Professional ratings
Review scores
| Source | Rating |
| Drowned in Sound | 1/10 |
| The Guardian | Star |
| NME | (7/10) |
| Okayplayer | (88/100) |
| Pitchfork | (0.2/10) |
| PopMatters | Star |
| The Skinny | Star |
| Spin | 7/10 |
| Sputnikmusic | 4.5/5 |
| The Times | Star |

== Track listing ==

Also released was an iTunes Bonus Video Version with a shortened version of "Waiting for the Beat to Kick In...", and the track "Reading My Dreams" was used as a separate track.

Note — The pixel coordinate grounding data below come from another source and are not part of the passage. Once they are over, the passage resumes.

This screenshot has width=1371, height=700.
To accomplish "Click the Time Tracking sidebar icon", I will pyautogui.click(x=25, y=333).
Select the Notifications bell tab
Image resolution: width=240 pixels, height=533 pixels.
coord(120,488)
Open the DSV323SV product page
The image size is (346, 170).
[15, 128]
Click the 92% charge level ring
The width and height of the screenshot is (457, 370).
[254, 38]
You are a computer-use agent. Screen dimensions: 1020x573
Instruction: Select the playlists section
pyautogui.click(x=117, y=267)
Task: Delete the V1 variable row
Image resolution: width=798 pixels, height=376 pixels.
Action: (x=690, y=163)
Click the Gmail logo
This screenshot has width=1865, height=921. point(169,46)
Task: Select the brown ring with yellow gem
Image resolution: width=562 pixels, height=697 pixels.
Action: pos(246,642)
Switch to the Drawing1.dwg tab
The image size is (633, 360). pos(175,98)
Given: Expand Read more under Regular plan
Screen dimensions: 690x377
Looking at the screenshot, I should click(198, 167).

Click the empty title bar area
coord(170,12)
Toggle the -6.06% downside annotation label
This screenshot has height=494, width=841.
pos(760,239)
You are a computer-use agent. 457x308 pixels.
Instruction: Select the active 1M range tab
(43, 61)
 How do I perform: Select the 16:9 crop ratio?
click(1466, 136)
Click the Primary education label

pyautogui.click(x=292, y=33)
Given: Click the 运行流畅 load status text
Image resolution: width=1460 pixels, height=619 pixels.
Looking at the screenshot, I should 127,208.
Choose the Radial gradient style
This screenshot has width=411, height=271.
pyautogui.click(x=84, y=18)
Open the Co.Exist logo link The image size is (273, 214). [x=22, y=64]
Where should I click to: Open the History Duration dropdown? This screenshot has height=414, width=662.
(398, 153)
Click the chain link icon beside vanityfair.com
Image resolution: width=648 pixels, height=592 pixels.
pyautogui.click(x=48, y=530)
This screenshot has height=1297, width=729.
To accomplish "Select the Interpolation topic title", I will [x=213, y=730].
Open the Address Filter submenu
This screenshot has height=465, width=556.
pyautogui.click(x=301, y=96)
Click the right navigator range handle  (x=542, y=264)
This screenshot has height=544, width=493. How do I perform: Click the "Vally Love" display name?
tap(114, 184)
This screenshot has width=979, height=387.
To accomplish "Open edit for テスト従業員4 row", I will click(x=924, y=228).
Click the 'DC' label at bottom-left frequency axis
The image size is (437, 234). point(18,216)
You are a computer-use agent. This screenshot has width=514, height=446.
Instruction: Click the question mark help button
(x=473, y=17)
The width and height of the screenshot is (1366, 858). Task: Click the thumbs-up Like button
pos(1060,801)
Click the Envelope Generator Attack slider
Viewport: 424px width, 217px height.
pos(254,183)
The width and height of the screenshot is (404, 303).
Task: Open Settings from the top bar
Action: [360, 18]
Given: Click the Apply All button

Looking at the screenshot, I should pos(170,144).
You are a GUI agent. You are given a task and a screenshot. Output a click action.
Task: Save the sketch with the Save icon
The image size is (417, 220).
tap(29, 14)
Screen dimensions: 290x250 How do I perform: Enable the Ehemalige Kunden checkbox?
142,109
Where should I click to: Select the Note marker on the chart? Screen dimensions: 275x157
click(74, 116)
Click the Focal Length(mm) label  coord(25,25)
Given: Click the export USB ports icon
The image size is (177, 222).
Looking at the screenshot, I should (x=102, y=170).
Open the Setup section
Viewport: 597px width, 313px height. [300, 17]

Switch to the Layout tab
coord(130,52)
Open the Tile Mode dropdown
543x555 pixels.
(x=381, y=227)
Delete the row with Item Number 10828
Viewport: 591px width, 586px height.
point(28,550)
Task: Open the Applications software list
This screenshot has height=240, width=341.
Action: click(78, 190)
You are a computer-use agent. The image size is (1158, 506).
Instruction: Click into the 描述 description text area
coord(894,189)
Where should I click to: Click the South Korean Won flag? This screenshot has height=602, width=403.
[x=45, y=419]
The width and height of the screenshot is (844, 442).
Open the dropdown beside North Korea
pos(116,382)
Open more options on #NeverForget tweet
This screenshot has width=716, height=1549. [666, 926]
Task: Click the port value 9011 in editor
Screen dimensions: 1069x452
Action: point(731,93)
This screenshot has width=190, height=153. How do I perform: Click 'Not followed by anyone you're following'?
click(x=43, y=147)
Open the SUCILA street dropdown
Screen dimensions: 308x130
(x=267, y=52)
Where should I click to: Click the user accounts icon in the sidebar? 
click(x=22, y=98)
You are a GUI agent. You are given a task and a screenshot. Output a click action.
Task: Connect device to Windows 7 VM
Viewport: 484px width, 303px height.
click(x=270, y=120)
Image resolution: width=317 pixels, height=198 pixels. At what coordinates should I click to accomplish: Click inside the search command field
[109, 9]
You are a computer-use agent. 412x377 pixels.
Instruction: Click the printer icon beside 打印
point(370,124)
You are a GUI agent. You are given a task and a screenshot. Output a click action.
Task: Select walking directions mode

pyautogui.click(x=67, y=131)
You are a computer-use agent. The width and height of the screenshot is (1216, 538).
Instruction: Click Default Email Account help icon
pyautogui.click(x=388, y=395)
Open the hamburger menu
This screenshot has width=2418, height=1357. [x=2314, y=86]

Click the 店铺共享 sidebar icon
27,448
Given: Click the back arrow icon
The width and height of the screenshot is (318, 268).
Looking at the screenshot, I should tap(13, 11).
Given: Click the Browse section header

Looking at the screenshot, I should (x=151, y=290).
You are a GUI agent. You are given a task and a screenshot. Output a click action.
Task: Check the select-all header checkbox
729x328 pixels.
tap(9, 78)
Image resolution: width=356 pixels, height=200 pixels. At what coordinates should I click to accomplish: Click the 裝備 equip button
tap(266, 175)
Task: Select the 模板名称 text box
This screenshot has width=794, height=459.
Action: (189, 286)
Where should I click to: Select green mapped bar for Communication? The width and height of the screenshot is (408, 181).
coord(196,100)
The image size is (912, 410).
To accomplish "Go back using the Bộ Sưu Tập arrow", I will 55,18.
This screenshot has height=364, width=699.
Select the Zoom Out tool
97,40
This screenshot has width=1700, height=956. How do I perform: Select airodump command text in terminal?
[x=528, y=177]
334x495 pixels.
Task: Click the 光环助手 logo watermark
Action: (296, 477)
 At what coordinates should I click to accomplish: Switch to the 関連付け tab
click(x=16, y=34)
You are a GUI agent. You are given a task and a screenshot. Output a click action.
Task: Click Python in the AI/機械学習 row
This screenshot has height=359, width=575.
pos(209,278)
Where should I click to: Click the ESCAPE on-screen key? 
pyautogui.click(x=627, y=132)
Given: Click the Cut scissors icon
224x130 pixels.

When the album was released in the United States by Strange Famous Records, it had a different track listing.

Angles
| No. | Title | Length |
|---|---|---|
| 1. | "The Beat That My Heart Skipped" | 5:13 |
| 2. | "Development" | 3:57 |
| 3. | "Look for the Woman" | 4:04 |
| 4. | "Rapper's Battle" | 3:27 |
| 5. | "Tommy C" | 4:26 |
| 6. | "Fixed" (Music by dan le sac & Billy Squier) | 3:28 |
| 7. | "Angles" | 3:57 |
| 8. | "Letter from God to Man" (Music by dan le sac & Colin Greenwood, Edward O'Brien, Jonathan Greenwood, Phillip Selway, Thomas Yorke) | 3:57 |
| 9. | "Magician's Assistant" | 4:39 |
| 10. | "Back from Hell" | 3:14 |
| 11. | "Thou Shalt Always Kill" | 5:18 |
| 12. | "Waiting for the Beat to Kick In..." (also includes the hidden track "Reading My Dreams") | 11:37 |

Angles (iTunes Bonus Video Version)
| No. | Title | Length |
|---|---|---|
| 1. | "The Beat That My Heart Skipped" | 5:13 |
| 2. | "Development" | 3:57 |
| 3. | "Look for the Woman" | 4:04 |
| 4. | "Rapper's Battle" | 3:27 |
| 5. | "Tommy C" | 4:26 |
| 6. | "Fixed" | 3:28 |
| 7. | "Angles" | 3:57 |
| 8. | "Letter from God to Man" | 3:57 |
| 9. | "Magician's Assistant" | 4:39 |
| 10. | "Back from Hell" | 3:14 |
| 11. | "Thou Shalt Always Kill" | 5:18 |
| 12. | "Waiting for the Beat to Kick In..." | 6:53 |
| 13. | "Reading My Dreams" | 4:30 |
| 14. | "First Time We Met Musik (Demo)" | 4:12 |
| 15. | "Thou Shalt Always Kill (Video)" | 3:18 |
| 16. | "Look for the Woman (Video)" | 4:00 |

Angles (US Version)
| No. | Title | Length |
|---|---|---|
| 1. | "The Beat That My Heart Skipped" | 5:14 |
| 2. | "Development" | 3:57 |
| 3. | "Thou Shalt Always Kill" | 5:18 |
| 4. | "Back from Hell" | 3:14 |
| 5. | "Look for the Woman" | 4:04 |
| 6. | "Fixed" | 3:28 |
| 7. | "Rappers Battle" | 3:37 |
| 8. | "Letter from God to Man" | 3:57 |
| 9. | "First Time We Met Musik" | 4:12 |
| 10. | "Tommy C" | 4:26 |
| 11. | "Angles" | 3:57 |
| 12. | "Magician's Assistant" | 4:39 |
| 13. | "Waiting for the Beat to Kick In..." | 14:11 |
| 14. | "Thou Shalt Always Kill (Video)" |  |

== Production notes ==
- "Fixed" features a sample from Dizzee Rascal's "Fix Up, Look Sharp", which itself is a sample of Billy Squier's "The Big Beat".
- "Letter from God to Man" features a sample from Radiohead's song "Planet Telex", a song featured on the album The Bends. It was also made available as a free download from the band's MySpace website on Christmas Day, 2007.